Starcloud already has a working satellite in orbit. It launched its first spacecraft carrying an Nvidia H100 GPU in November 2025 and used it to train an AI model in orbit, a claimed first for the industry. A second satellite called Starcloud 2 is set to launch later this year, carrying a more powerful Nvidia Blackwell chip, an AWS server blade, and a bitcoin mining computer. The company is also developing Starcloud 3, a 200 kilowatt three-ton spacecraft designed to launch from SpaceX’s Starship and fit into the same deployment system used for Starlink satellites.

Johnston believes Starcloud 3 will be the first orbital data center cost-competitive with ground-based infrastructure, targeting around five cents per kilowatt hour of power if commercial Starship launch costs reach around $500 per kilogram. The problem is Starship is not flying commercially yet. Johnston expects access to open up between 2028 and 2029, and acknowledges that without frequent Starship launches, space data centers cannot compete on energy costs. Until then, the company plans to keep launching smaller versions on Falcon 9.

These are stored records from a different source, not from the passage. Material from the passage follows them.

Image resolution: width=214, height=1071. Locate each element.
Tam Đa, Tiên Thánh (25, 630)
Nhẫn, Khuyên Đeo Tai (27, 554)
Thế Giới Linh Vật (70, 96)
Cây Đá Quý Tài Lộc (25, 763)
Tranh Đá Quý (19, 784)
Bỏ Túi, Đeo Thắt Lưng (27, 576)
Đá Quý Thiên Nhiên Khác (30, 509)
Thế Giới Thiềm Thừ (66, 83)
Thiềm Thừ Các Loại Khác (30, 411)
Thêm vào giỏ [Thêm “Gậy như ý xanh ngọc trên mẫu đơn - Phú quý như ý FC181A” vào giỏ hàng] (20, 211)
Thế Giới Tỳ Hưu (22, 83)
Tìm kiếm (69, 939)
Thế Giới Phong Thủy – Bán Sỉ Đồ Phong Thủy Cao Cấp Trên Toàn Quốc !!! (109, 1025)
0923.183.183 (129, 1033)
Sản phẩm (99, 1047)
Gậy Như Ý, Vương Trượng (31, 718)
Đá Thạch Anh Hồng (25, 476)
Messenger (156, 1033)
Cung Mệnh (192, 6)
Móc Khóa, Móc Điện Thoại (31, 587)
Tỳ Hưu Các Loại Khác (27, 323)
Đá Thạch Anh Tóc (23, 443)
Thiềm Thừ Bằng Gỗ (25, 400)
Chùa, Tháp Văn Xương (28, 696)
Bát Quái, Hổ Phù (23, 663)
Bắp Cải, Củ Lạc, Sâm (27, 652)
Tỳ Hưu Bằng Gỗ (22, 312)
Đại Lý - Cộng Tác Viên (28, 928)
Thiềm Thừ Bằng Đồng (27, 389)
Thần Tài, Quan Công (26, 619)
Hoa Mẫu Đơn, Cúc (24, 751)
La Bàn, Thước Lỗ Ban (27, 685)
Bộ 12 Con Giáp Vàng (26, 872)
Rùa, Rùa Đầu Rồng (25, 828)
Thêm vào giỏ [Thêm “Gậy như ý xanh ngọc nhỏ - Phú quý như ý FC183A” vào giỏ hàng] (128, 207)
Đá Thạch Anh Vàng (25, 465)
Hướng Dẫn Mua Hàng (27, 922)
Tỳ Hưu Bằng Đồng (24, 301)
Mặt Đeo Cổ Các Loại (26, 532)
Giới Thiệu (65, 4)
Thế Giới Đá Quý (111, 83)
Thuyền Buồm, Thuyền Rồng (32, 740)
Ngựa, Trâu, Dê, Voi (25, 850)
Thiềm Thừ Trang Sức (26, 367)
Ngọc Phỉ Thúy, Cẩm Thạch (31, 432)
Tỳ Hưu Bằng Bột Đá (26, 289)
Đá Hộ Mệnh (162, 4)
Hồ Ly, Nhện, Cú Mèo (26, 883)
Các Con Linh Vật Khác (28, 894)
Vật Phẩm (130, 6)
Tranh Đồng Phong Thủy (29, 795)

The business runs on two models for now. One involves selling processing power to other spacecraft already in orbit, like its current deal analyzing radar data for Capella Space. The second, longer-term model targets pulling workloads away from terrestrial cloud providers once launch costs fall enough to make it viable. Significant technical challenges remain, including power generation, chip cooling, and synchronizing large numbers of GPUs across spacecraft flying in formation.

Starcloud is not alone in this race. Aetherflux, Google’s Project Suncatcher, and Aethero are all building space data center businesses. SpaceX itself has asked the US government for permission to operate a million satellites for distributed compute. Johnston said he sees room to coexist, arguing SpaceX is primarily building for its own Grok and Tesla workloads rather than positioning as a third party cloud provider.

The gap between space and ground-based compute is still enormous. Only dozens of advanced GPUs currently exist in orbit while Nvidia sold an estimated four million units to terrestrial data centers in 2025 alone. The entire Starlink network produces around 200 megawatts of energy while data centers with more than 25 gigawatts of capacity are already under construction in the United States. Space compute is real, but scaling it to compete with Earth is still years away.

Starcloud raises $170 million Series A at a $1.1 billion valuation to build GPU-powered data centers in space, with plans to launch on SpaceX Starship by the end of the decade.